• [Exercise brief] Show every line of the records below that contains the word "computer".

[Data records]
===============
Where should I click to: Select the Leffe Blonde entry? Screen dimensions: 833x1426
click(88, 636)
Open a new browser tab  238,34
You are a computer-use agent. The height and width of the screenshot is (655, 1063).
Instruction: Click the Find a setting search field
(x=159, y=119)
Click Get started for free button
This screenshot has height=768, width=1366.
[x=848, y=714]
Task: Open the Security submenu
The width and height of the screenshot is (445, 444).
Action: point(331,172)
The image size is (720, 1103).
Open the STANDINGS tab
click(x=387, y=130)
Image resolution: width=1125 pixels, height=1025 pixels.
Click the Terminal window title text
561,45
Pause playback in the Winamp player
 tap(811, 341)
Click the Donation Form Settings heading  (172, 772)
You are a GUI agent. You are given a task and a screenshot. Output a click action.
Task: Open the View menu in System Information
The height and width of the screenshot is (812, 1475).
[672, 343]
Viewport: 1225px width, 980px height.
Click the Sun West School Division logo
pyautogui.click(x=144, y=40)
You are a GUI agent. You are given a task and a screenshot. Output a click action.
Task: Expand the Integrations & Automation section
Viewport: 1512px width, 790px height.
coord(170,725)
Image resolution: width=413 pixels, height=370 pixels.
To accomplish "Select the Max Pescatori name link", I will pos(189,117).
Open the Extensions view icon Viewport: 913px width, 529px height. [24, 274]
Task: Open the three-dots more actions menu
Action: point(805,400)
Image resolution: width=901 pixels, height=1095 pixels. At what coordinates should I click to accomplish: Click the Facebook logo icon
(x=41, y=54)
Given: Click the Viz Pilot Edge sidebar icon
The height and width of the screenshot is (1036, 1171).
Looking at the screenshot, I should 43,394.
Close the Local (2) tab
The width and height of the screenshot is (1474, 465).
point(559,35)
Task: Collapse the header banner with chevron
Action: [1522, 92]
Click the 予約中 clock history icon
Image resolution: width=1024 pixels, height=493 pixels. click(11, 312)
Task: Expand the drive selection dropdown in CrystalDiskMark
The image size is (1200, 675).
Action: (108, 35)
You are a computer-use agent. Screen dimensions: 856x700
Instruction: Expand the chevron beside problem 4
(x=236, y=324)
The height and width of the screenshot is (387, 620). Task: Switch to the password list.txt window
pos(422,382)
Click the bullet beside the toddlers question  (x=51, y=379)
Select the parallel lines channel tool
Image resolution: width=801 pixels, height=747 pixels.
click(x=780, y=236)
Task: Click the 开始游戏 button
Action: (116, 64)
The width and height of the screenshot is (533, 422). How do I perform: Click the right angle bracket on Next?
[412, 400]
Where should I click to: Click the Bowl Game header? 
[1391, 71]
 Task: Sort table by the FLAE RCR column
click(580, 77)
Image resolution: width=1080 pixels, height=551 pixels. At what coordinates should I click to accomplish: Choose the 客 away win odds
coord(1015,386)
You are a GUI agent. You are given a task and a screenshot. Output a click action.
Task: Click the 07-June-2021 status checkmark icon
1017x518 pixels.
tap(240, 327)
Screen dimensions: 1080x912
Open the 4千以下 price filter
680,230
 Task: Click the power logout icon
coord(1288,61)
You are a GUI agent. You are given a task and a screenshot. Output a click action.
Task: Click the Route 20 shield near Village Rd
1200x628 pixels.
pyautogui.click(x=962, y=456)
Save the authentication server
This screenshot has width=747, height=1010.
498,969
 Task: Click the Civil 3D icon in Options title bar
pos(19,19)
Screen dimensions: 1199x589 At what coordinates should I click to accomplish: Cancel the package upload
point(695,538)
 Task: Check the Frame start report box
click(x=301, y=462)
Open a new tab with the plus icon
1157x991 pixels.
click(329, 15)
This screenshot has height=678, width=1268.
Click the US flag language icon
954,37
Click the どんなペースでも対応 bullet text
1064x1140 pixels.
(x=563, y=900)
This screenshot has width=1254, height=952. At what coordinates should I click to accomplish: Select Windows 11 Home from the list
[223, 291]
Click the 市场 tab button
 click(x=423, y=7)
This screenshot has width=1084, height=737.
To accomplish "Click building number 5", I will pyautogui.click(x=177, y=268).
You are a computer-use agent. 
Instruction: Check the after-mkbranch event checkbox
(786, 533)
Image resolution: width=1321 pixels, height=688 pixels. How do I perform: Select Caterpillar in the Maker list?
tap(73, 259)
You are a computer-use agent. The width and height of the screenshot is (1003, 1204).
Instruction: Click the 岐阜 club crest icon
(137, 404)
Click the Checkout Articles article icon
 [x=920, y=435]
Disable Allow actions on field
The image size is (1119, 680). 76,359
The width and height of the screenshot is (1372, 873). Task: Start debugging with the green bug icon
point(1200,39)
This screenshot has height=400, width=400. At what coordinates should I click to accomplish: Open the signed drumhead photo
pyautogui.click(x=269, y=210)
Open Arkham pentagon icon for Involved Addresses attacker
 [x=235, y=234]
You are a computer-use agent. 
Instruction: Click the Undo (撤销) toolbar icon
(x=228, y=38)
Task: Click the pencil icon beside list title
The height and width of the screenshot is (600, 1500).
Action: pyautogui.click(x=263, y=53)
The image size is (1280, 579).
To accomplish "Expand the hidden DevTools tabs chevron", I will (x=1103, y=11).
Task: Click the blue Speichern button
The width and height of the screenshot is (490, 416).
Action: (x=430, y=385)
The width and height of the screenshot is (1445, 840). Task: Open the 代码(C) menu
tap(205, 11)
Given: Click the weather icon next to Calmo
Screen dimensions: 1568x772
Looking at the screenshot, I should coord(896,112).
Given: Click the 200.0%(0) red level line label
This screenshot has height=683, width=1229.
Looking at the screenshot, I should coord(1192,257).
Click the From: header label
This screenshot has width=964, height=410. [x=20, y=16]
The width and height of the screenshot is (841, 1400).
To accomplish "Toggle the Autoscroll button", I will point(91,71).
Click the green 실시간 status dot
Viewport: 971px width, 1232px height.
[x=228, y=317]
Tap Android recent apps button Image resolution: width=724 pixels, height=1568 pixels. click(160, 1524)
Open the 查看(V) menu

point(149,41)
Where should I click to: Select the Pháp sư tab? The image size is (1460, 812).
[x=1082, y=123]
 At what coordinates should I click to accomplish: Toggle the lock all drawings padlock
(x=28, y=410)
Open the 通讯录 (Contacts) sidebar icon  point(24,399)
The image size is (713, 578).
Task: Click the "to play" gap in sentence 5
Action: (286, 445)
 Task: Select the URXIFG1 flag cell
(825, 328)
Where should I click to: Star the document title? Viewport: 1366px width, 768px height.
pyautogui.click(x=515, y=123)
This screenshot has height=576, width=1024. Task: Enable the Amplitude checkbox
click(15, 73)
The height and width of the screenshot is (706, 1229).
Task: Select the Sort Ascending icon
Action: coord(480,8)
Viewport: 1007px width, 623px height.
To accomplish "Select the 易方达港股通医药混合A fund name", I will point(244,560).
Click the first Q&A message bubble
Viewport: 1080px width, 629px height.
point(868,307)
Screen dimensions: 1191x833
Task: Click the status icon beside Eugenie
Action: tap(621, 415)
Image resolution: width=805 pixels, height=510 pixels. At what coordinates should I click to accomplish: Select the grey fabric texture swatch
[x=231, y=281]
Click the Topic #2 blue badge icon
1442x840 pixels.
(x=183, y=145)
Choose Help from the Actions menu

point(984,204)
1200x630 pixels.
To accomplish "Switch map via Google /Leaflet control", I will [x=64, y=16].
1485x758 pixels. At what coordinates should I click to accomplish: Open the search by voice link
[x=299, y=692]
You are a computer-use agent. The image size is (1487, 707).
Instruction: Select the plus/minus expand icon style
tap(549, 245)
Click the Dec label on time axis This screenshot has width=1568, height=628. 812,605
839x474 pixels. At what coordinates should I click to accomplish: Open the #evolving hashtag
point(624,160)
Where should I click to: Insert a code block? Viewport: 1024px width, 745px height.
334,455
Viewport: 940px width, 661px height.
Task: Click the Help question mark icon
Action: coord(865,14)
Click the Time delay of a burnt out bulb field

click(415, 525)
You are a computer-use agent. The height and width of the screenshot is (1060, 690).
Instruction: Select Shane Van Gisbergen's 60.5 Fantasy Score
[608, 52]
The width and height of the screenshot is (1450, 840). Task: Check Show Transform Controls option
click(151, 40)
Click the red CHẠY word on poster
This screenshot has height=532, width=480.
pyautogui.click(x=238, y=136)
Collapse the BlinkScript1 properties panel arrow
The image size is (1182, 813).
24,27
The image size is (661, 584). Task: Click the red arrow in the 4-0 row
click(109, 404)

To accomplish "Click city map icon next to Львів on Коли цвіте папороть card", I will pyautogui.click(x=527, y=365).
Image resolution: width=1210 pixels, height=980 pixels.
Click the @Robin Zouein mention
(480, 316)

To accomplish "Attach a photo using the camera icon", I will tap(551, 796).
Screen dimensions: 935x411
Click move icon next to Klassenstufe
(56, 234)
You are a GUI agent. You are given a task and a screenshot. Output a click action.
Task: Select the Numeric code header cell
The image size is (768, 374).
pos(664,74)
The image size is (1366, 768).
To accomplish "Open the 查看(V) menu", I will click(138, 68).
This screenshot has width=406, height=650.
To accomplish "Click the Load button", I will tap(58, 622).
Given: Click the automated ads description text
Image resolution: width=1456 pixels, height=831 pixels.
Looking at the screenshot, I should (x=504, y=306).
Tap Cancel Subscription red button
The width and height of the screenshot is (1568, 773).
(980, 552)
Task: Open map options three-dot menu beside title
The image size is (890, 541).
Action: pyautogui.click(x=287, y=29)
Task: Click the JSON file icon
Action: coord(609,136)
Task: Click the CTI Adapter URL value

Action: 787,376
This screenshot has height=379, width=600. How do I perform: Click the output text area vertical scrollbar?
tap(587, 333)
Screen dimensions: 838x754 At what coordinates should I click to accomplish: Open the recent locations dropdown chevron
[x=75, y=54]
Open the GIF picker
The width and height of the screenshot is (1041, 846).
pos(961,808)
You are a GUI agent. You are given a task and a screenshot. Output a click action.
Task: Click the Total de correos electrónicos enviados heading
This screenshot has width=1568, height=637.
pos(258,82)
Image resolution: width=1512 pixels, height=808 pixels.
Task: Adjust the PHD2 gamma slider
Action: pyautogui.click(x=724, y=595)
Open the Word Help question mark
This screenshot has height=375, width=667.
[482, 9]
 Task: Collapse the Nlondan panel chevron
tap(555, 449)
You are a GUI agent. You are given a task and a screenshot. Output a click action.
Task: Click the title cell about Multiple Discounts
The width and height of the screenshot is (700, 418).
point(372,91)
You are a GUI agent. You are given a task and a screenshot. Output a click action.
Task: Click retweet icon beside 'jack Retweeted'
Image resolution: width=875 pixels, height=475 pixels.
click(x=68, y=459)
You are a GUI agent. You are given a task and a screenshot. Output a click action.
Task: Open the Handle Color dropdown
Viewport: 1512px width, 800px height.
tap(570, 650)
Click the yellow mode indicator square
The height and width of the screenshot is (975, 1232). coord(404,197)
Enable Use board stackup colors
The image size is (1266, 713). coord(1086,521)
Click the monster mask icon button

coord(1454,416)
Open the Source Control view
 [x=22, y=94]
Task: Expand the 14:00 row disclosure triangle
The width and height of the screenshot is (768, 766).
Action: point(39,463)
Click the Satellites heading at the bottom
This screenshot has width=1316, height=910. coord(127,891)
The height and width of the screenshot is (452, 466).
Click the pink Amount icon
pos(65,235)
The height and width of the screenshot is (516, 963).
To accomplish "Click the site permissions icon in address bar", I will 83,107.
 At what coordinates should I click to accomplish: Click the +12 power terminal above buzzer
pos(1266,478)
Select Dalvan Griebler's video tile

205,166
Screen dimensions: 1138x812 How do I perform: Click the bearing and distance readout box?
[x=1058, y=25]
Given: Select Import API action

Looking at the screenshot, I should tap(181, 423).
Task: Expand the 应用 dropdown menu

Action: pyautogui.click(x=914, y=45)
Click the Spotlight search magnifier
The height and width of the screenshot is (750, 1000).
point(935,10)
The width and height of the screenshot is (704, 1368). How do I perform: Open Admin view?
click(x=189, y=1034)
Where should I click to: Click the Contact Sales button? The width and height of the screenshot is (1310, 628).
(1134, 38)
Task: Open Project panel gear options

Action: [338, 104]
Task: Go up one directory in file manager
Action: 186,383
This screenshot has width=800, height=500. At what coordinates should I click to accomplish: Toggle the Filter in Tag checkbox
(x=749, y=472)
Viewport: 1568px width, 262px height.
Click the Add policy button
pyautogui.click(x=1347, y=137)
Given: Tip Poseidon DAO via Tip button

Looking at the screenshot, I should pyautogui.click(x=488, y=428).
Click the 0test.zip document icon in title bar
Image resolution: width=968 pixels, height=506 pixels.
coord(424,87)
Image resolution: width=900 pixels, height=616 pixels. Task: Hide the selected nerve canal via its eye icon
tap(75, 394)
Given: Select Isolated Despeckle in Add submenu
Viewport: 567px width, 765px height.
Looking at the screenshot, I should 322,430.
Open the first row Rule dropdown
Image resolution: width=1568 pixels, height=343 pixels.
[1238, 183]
===============
• [Solution to this problem]
You are a computer-use agent. The height and width of the screenshot is (655, 1063).
You are a computer-use agent. Screen dimensions: 856x700
You are a computer-use agent. 
You are a computer-use agent. The width and height of the screenshot is (1003, 1204).
You are a computer-use agent. 
You are a computer-use agent. The image size is (1487, 707).
You are a computer-use agent. The height and width of the screenshot is (1060, 690).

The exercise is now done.